▶ _EXCERPT_:
>>>>
Memorandum Findings of Fact and Opinion
MULRONEY, Judge: Respondent determined deficiencies in petitioners' income tax for the years 1961, 1962 and 1963 in the respective amounts of $2,203.48, $2,285.67 and $2,169.54. The only issue is whether petitioners are entitled to deduct losses incurred by them during those years in the breeding of Arabian horses.
Findings of Fact
Some of the facts were stipulated and they are so found.
George D. Solomon, Jr. *74 and Lillian Solomon were husband and wife and were residents of Cuyahoga Falls, Ohio, during the years 1961, 1962 and 1963. They filed joint income tax returns for these three years with the district director of internal revenue, Cleveland, Ohio. Lillian Solomon died on May 28, 1964 and George D. Solomon, Jr. was appointed executor of her estate. On the date the petition in this case was filed George was still a resident of Cuyahoga Falls, Ohio.
George D. Solomon, Jr., hereinafter called petitioner, is a doctor specializing in obstetrics and gynecology since 1955. His office is in Cuyahoga Falls. In 1958 petitioner purchased seven and one-half acres of unimproved land at what is known as 485 Lourdes Drive, Cuyahoga Falls, Ohio. Actually, the property is about two miles outside the city limits of Cuyahoga Falls. In 1959 petitioner built a house on the property and in 1960 he built a barn which was approximately 30 feet wide and 40 feet long and contained seven stalls. The house and surrounding yard occupied about one acre of the property. Petitioner and his family moved into the house in January 1960. In 1961 petitioner and his wife had seven children, the oldest of whom was 10 years*75 old.
Petitioner's uncle, who is also a physician, owns 289 acres of land in Pennsylvania where he breeds Arabian horses. Petitioner visited the Pennsylvania farm from time to time during the years between 1955 and 1960 and he became acquainted with the problems of breeding and maintaining Arabian horses.
<<<<
▶ _DATASET SECTION_:
>>>>
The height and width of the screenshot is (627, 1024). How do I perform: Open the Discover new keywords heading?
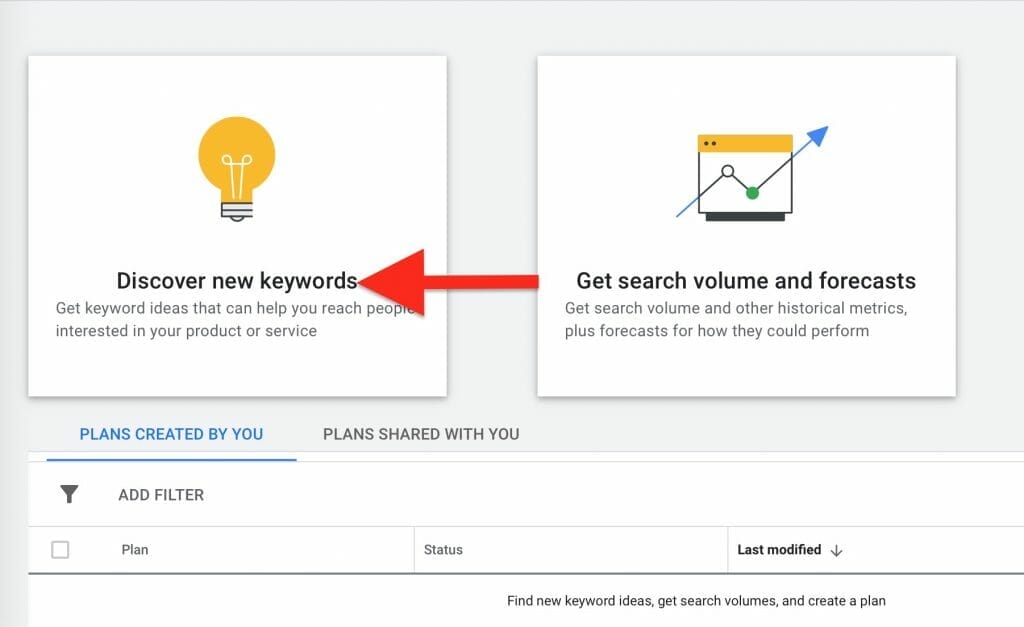click(236, 281)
<<<<
▶ _PROBLEM DESCRIPTION_:
Can you reproduce the portion of the tax court memorandum starting with "Petitioner's uncle, who" and going on through "maintaining Arabian horses." word for word?

▶ _EXERCISE ANSWER_:
Petitioner's uncle, who is also a physician, owns 289 acres of land in Pennsylvania where he breeds Arabian horses. Petitioner visited the Pennsylvania farm from time to time during the years between 1955 and 1960 and he became acquainted with the problems of breeding and maintaining Arabian horses.